The upshot is B. thinks A. and I are there to answer all his module queries when he can't be arsed, but that he does not have to do the same for our module queries. Usually this involves him mentioning that he can't do it and backtracking to simply saying he won't do it.

This time revealed some interesting new tidbits. A while back B. had been on at the boss to raise our office support from 8 hours a week to 10 hours a week despite the fact he is the one who most vehemently objects to doing it. Today he proudly explained to us this was a cunning ploy to get us to request exactly the opposite as apparently we only want the opposite of what he wants.

Admittedly I had tried to get down to 6 hours/week due to the large volumes of lectures I had taken on, but his seriousness at admitting to wasting my time, A's time and both our bosses time with all the pointless discussion left me literally falling off my seat in laughter and saying, "So next time you express an opinion we should assume you mean the opposite? Or are you clever enough that it's a double negative, or a triple negative? Maybe we should flip a coin to decide what your opinion is in future." Or better yet - replace him with a magic 8-ball!
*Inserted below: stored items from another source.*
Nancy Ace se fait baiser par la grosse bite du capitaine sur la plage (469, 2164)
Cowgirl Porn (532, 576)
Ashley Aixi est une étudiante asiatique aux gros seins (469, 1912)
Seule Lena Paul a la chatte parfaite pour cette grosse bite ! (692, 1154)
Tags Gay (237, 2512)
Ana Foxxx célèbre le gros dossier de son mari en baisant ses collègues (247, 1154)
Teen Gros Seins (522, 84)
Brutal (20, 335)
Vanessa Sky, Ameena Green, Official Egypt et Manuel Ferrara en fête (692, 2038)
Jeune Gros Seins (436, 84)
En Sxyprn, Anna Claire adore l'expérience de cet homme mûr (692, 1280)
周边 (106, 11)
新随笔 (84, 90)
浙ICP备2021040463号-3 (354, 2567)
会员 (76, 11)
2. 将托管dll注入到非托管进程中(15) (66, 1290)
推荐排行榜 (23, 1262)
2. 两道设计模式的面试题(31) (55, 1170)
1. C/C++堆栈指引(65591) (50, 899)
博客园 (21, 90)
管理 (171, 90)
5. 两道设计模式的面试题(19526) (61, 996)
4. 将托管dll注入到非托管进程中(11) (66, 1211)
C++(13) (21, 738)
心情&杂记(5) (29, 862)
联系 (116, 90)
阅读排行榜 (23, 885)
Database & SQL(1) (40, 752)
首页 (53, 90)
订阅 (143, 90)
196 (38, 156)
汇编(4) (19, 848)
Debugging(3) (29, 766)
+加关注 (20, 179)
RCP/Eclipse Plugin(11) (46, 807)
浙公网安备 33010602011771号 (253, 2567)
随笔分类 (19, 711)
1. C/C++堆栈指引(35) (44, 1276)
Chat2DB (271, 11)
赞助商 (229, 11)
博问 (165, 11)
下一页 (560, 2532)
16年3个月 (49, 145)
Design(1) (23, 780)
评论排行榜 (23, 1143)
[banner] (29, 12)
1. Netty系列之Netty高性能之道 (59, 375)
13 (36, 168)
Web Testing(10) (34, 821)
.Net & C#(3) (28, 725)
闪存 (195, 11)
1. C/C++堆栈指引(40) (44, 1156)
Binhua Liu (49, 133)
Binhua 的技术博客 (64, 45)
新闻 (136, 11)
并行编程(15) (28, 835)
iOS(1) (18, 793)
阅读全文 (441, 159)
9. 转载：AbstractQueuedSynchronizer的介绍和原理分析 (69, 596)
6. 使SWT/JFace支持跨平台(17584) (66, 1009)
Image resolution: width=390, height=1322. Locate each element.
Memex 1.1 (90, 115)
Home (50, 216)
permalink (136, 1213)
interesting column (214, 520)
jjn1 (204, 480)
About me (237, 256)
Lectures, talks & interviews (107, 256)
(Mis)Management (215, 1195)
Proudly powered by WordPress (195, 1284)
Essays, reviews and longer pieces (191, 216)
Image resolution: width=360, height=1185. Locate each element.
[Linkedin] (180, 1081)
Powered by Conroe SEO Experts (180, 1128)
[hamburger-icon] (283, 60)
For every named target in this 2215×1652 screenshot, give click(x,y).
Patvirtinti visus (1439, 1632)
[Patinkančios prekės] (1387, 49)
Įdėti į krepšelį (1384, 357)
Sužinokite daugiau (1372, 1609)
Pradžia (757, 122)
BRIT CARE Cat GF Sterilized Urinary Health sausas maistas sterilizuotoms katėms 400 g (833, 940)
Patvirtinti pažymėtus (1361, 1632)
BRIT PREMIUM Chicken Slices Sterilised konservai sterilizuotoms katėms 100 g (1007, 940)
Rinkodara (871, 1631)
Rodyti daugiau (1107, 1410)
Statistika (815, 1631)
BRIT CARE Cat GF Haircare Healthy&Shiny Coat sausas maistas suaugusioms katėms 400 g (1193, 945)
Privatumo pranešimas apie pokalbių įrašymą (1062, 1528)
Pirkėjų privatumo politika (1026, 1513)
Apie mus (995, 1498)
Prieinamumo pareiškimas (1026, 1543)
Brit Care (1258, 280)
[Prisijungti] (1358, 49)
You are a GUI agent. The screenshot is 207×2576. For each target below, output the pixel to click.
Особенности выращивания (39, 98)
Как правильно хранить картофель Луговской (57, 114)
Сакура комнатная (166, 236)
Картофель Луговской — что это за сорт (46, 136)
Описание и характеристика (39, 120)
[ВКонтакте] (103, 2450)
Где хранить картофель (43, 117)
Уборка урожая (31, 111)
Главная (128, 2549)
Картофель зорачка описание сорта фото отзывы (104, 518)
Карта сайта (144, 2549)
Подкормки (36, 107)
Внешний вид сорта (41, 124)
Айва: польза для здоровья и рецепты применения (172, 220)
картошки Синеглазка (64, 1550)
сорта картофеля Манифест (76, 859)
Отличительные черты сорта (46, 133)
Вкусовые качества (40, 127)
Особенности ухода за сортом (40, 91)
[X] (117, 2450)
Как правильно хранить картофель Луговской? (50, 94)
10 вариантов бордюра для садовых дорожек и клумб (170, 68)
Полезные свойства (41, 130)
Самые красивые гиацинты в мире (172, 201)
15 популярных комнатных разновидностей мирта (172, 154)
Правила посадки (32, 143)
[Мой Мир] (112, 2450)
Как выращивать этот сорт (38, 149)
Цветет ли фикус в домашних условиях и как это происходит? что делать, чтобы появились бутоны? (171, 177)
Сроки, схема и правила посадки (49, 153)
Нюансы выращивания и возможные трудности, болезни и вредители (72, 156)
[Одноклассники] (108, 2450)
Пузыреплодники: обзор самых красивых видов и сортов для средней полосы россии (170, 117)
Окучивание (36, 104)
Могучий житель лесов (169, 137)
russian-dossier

B. doesn't seem to like it when people laugh at him during his tantrums apparently, as this made him a little confused but I had to leave.

I was somewhat surprised when B. came back in from lunch and hung around outside the window listening to us to see if we were talking about him. Eventually it was time for me to go set up my talk (I left an hour early admittedly) and I opened the door, causing B. to nearly fall into the office. As I stepped into the corridor he walked in, sat down at the helpdesk and started loudly complaining about how pointless it was. He then proceeded, for no other apparent reason than it was his office hour, to call A. a word that implies he may not know who his father is, followed by numerous loud explitives.

Now, not-so-longtime readers of my blog will remember the Door Story. The door to our office is not so soundproof as it once was and by this point I was well down the corridor. Andy had also mentioned to B. this was a UCAS day and he should therefore try to be behave but nonetheless his childish swearing and namescalling was clearly audible throughout the corridor. I turned back, put my face against the door and pointed out to B. I could hear everything he was saying and that any passing students could too. For my sins I joined the "dubious family tree" aka Bastard club and received two fingers I'm fairly certain was meant to be impertinence and not information.

Suffice it to say there is no a notice outside our door saying if you are a student and are here to see B. you are out of luck on a Friday, or a Shrove Tuesday...

After that he managed to disturb me again with my marking by yelling at one of our lecturers that the mistakes in his course were not his fault and hanging up. I really feel sorry for the poor chaps on the other end of the phone some days...

Shaking my head at poor A. I walked off thinking about how B. puts me in mind of Ash, (thanks Jamalen) the psychotic android, from Alien - he's always saying he's busy collating, actually works against the team and is a pretty unpleasant and unhelpful individual with violent mood swings. He hasn't tried to choke me with a copy of our office porn yet - but I'm sure it's a matter of turn. Also I recall they dealt with Dallas with the business end of a flamethrower - there might be something in that.

Anyroads, trudging home in the cold to race around Leicester looking for a birthday present for my dad I reflected on my day, and how weird it had been.

3 comments:

Jamalen of Zetland said...

You mean ASH the android from Alien yes?

:P

Stuart said...

Geek 404 Error... the android you referred to was not found.

Dallas was the Captain. Argh!

Anonymous said...

For the good of your health, I wouldn't advise you to actually eat the 49p tinned haggis. Use the tin as a sort of Scottish paperweight or office projectile in case colleagues start irking you.